(Beginning of RECORDS FOR THE EXERCISE)

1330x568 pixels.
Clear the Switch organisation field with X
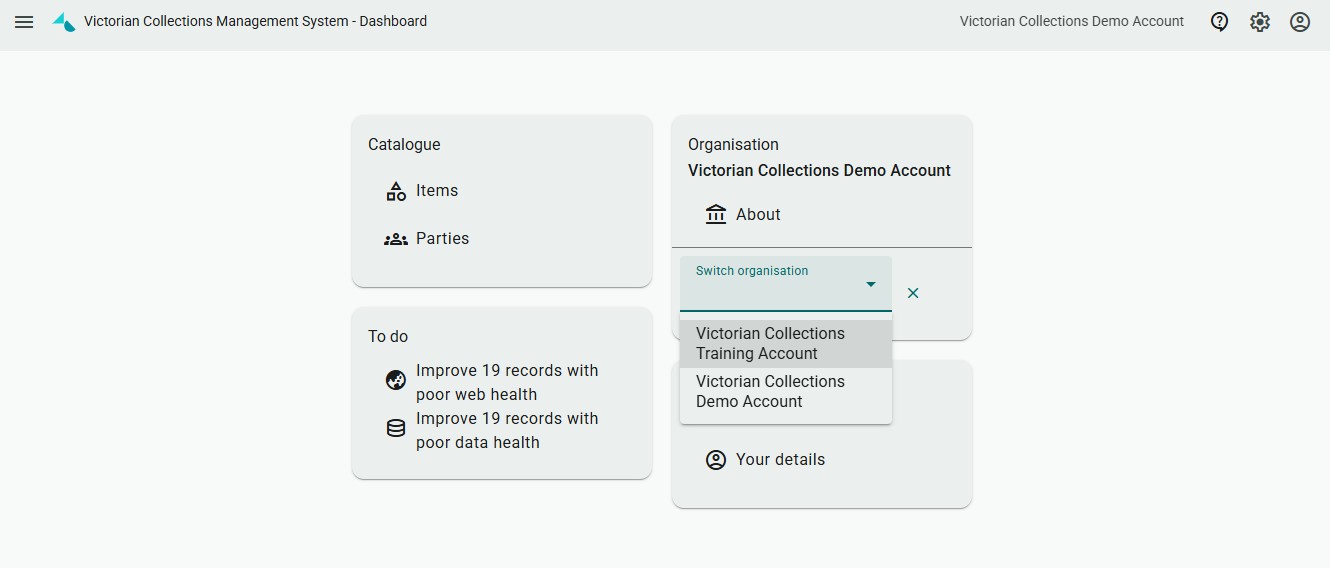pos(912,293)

(End of RECORDS FOR THE EXERCISE)
(Beginning of RECORDS FOR THE EXERCISE)

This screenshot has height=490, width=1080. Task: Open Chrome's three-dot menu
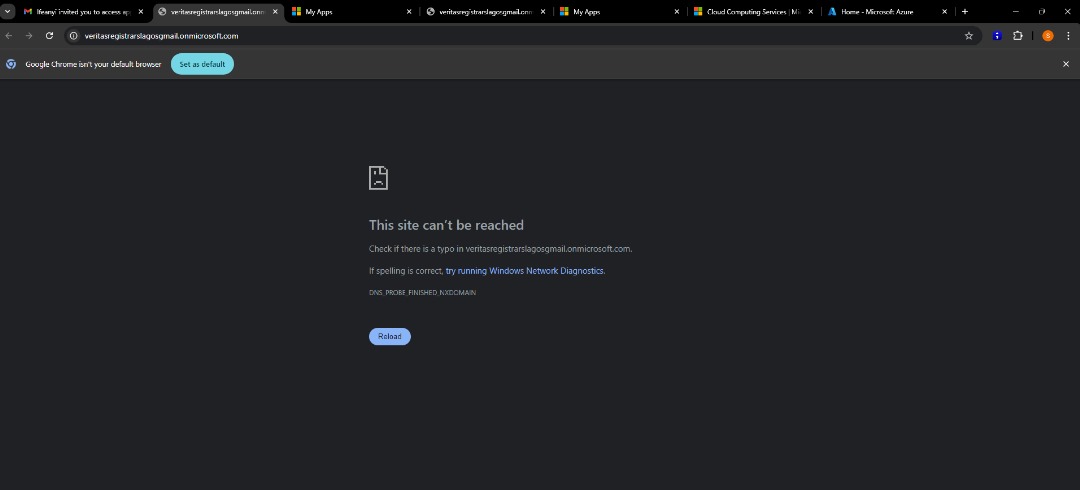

(End of RECORDS FOR THE EXERCISE)
(Beginning of RECORDS FOR THE EXERCISE)

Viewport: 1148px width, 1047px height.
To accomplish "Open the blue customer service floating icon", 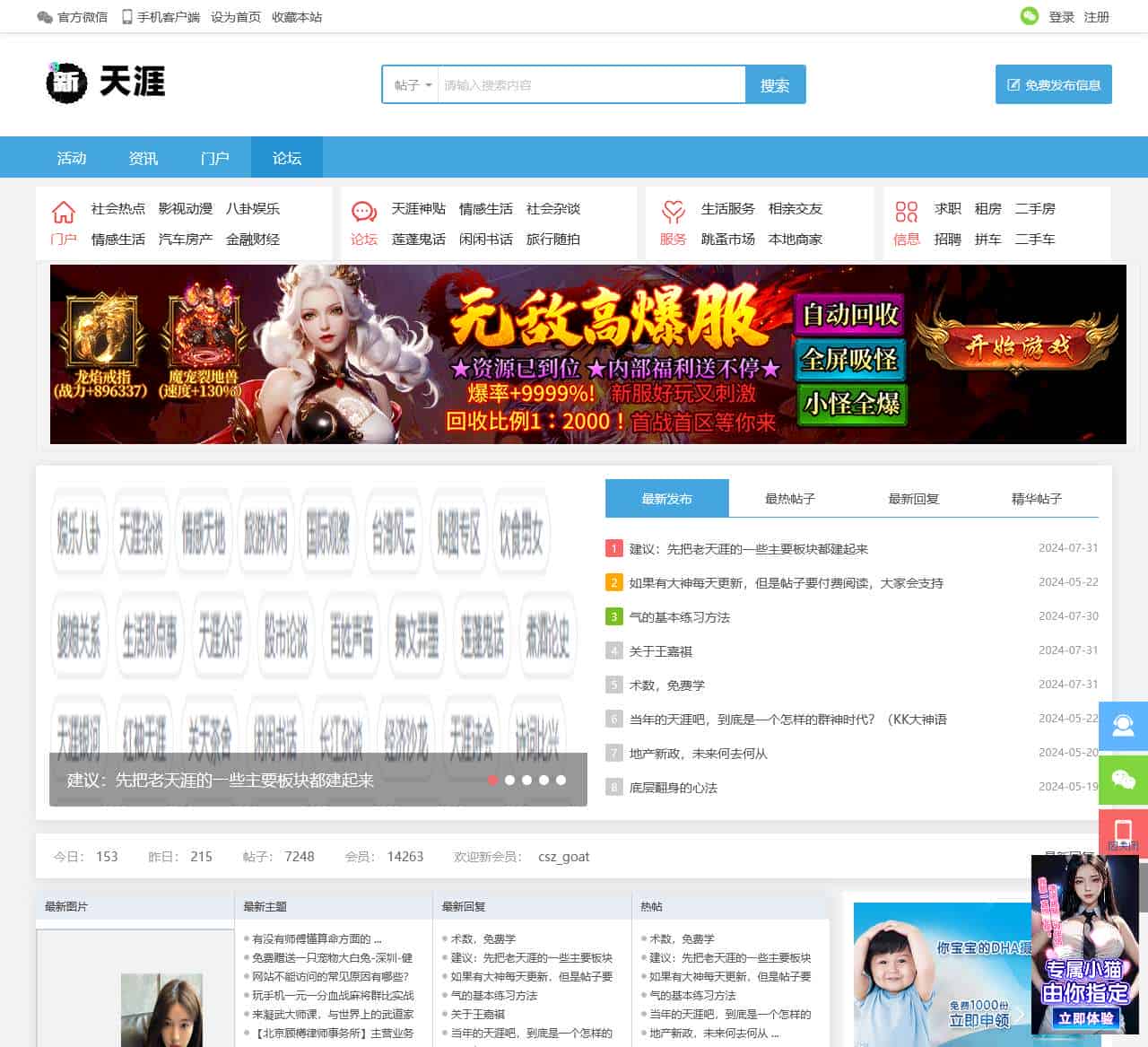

(End of RECORDS FOR THE EXERCISE)

## TASK REQUIREMENTS
Go through the listing above. Show each line where the word "width" is found.

## THE ANSWER
This screenshot has height=490, width=1080. Task: Open Chrome's three-dot menu
Viewport: 1148px width, 1047px height.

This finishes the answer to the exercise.